- [Provided passage]:
☆ ☆ ☆ ☆ ☆
Wednesday, April 23, 2008

Interview with Photographer David H. Wells
















The photographer David Wells visited us (he travelled from Providence on his Suzuki) and gave a presentation & visited classes on April 15th. Ian has now finished viewing All The President's Men and transcribed the bulk of his discussion with David, which follows.

David Wells came to The Gunnery on April 15th and gave a presentation of his photographs. Mr. Wells was born in Albany, New York in 1956, and has a Bachelor of Arts in the Liberal Arts from Pitzer College of the Claremont Colleges. He is a commercial photographer, photo-essayist, and photo-educator based in Providence, Rhode Island. His work has been published and shown in exhibitions around the world and he has received two Fullbright fellowships among several other prestigious grants.

Last things first: what advice would you give young aspiring photographers?

The answer is always the same. When I started out if you could expose film well and use a camera well you could get work, because not many people could do it. So as time went on people learned how to do black and white, so I started doing color and more and more sophisticated stuff because people couldn’t do it. The problem is digital has vaporized the whole craft question – anyone can do it. Then it becomes what is it that you can bring to it that no one else can. Is it style? For example, a lot of wedding photography is about relationships and portraits, and about customer service people liking you. If you’re doing food photography you have to be a great cook. If you’re doing nature photography you have to know your subject as well as you know photography. The photography part is completely sort of presumed. So the question is what do you do that somebody else doesn’t do that makes you different. And that is true of anything. Fashion, portraits, food, anything. So that’s the advice I’d give anybody: figure out what makes you different. If I was doing it again, I would study languages, simply because if there’s a hundred of us lined up and you speak Spanish or Chinese, you’ll get the job. I’d also maybe study anthropology or economics. Anything but photography really. The craft part isn’t want you should spend your four years in college on. Maybe spend it on language, anthropology, psychology, economics, political science, history, economics, maybe business so you know how to market yourself, but not on photography.

How’d you get involved with newspapers?

Well I was at a college, I had worked briefly in an art gallery and I abhorred it, I wanted to do something more stimulating. So I started rooting around to get a newspaper job. Back then – and I think this might still be true – newspapers were continually testing you to see if you’d screw up. I think the first newspaper job I ever got paid money for was to go down to the animal shelter to photograph a dog they were trying to adopt away. And if you could photograph a dog without screwing up, they give you another assignment and another assignment, continually testing you, and if you got to a certain point without screwing up they gave you a real job. That’s exactly how I started. Now it’s a bit more formal, you can get a degree in it.

What did you go to college to study?
☆ ☆ ☆ ☆ ☆
- [Given data]:
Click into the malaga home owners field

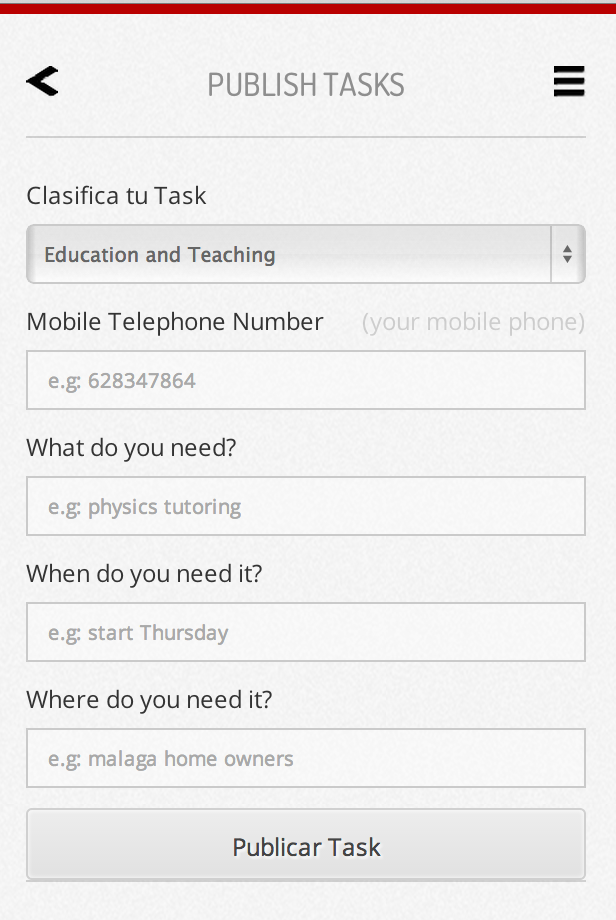click(x=306, y=758)
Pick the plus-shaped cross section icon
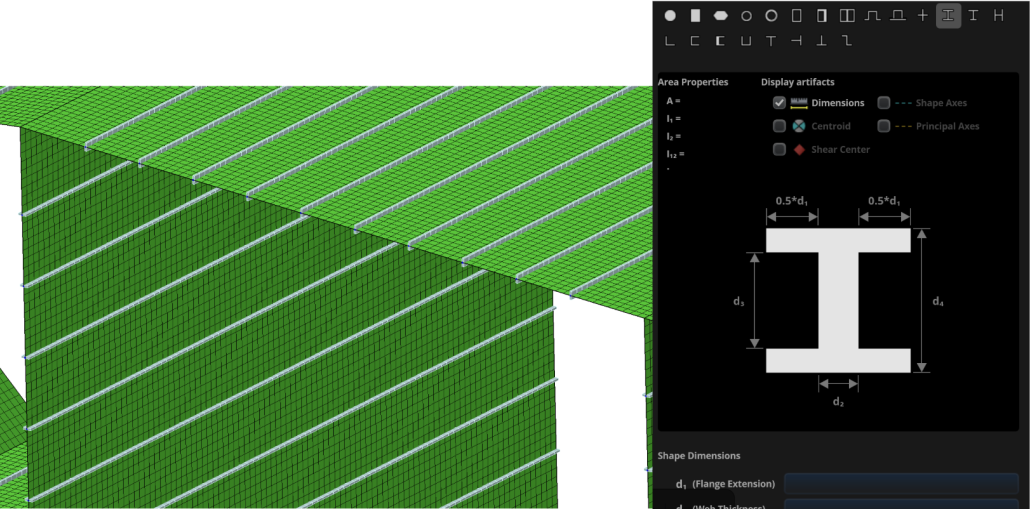 click(x=923, y=16)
☆ ☆ ☆ ☆ ☆
- [To be done]:
(1) Rewrite the part of the David Wells interview that opens with the words containing "How’d you get" and closes with "college to study?", replacing "dog" with "cat".
(2) According to the David Wells interview, in what year was Wells born?
(3) Go on with the David Wells interview from its last line.
The listing that comes after the interview is separate material.

- [Written responses]:
(1)
How’d you get involved with newspapers?

Well I was at a college, I had worked briefly in an art gallery and I abhorred it, I wanted to do something more stimulating. So I started rooting around to get a newspaper job. Back then – and I think this might still be true – newspapers were continually testing you to see if you’d screw up. I think the first newspaper job I ever got paid money for was to go down to the animal shelter to photograph a cat they were trying to adopt away. And if you could photograph a cat without screwing up, they give you another assignment and another assignment, continually testing you, and if you got to a certain point without screwing up they gave you a real job. That’s exactly how I started. Now it’s a bit more formal, you can get a degree in it.

What did you go to college to study?

(2) 1956

(3)
History of photography. My mother wasn’t convinced; parents don’t generally look at photography as a career. So I studied history of photography and I learned a lot and a lot of what I talk about in all my classes – about how you look at a photograph and how your eye travels through a photograph and what makes a photograph work – all that came from studying history of photography. I apply that when I’m out taking photographs. I couldn’t have made a career out of it though, being a historian of photography, without going to graduate school, and I didn’t have the money at the time, so I became a photojournalist.

When did you first start taking pictures?

1972 in High school. I was failing French class in high school and I needed a class to transfer into. It was then called Industrial Arts; it’s Shop now. We did some photography in that and I didn’t really like the drilling holes, but when you put the paper in the chemical and the image pops up, I liked that. I had a very good teacher for it. I wasn’t very good at academic subjects so I did everything I could to hang out in the darkroom. He gave me a lot of leeway and I didn’t screw up, and one thing led to another and he ended up teaching me ninety percent of what I know. For me that was very pivotal.

Where do you think you’ll go next in your work?

I have no idea. The problem is it’s completely dependent on someone paying me. There’s no money coming in right now on future work, so I don’t know if it will go on hiatus or I’ll do it on my own. I’ve just started talking with a writer and I think we’re going to start focusing on Bangalore, where my wife’s family is from, and where most of the change you saw taking place in my photographs is happening.

I think we’ll do something on the changing urban landscape, the way Bangalore is being built and rebuilt is what we’ll focus on. If I can get funded I want to keep going on it. I’m also very interested in pursuing multimedia projects like the rickshaw piece that was shown during the slideshow.


[Thanks to David Wells for permission to reprint the photo above.]

1 comment:

Anonymous said...

David Wells is one of the best photographers of his generation and I would love to see more of his images in newspapers and magazines. This is posted by someone in Jerusalem who was inspired by his images of the Old City , those long shadows ... best regards !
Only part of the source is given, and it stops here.